Fair Trade products also guarantee the protection of other equitable social standards. Child labor work is considered dangerous for a child’s health and development and interferes with their leisure and education. Often child labor is rooted in poverty and the children are at high risks of slavery and trafficking. Fair Trade labels certify that child labor is not used in their products. Gender equality is another pressing issue in agriculture with women accounting for most of the agricultural workforce but seeing very little of the profits they earn, not owning the land they work, and being denied education, training, and access to credit.

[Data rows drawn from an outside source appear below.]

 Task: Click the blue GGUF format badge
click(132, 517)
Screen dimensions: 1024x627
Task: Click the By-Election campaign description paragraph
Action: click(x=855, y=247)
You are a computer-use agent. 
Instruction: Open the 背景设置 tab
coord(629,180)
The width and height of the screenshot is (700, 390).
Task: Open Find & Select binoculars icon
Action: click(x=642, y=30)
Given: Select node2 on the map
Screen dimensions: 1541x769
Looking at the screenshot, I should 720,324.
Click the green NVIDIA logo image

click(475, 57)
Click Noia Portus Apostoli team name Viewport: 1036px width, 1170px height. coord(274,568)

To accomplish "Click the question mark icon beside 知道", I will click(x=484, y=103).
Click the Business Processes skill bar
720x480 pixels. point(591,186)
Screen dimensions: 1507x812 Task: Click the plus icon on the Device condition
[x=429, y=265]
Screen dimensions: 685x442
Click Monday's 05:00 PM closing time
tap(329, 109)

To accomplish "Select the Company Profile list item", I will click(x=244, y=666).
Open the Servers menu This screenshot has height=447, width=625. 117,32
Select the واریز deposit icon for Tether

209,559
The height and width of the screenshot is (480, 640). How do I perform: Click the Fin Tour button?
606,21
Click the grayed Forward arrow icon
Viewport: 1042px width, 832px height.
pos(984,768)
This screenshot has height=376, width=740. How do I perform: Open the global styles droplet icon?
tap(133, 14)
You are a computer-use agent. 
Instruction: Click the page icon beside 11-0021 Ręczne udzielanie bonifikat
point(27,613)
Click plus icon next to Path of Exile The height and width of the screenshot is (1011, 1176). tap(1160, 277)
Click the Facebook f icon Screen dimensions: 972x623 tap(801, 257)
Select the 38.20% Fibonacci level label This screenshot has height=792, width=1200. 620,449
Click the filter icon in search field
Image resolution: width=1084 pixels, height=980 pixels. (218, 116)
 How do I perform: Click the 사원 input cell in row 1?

Fair Trade labels directly support women growers and commit to ending gender-based discrimination, intimidation, and sexual harassment. These labels also protect workers’ rights through prevention policies, reporting violations, training farmers and managers on human rights standards, monitoring trafficking patterns, and working with governments and other organizations. Additionally, Fair Trade labels promote climate resiliency in farming communities and tackle climate change through carbon credits.
As a campus, Rollins College is a member of the Fair Trade Campaigns which work to educate and promote intentional purchasing that benefits workers’ rights and the environment. Our campus stores sell fairly traded and certified products to help our community make a more conscious decision on the agriculture we choose to promote.
Fair Trade labels and brands we promote on campus include Equal Exchange, Fairtrade America, Fair Trade USA, Fair Trade Federation, and Fair for Life. It’s easy to be separated from the reality of the food we eat, especially those grown outside of the country, so the Rollins Sustainability Program promotes Fair Trade once every semester through an event. This spring, we are selling Green Grams for Valentine’s Day.
Reusable tote bags will include Fair Trade certified chocolate, tea, sugar, bracelets, and recycled paper hearts as well as the option to include a handwritten note. Sustainability will be selling Green Grams from Feb. 6 – 10, and they can be picked up on Valentine’s Day. Keep an eye out for our tabling event and announcements in the coming week for more information.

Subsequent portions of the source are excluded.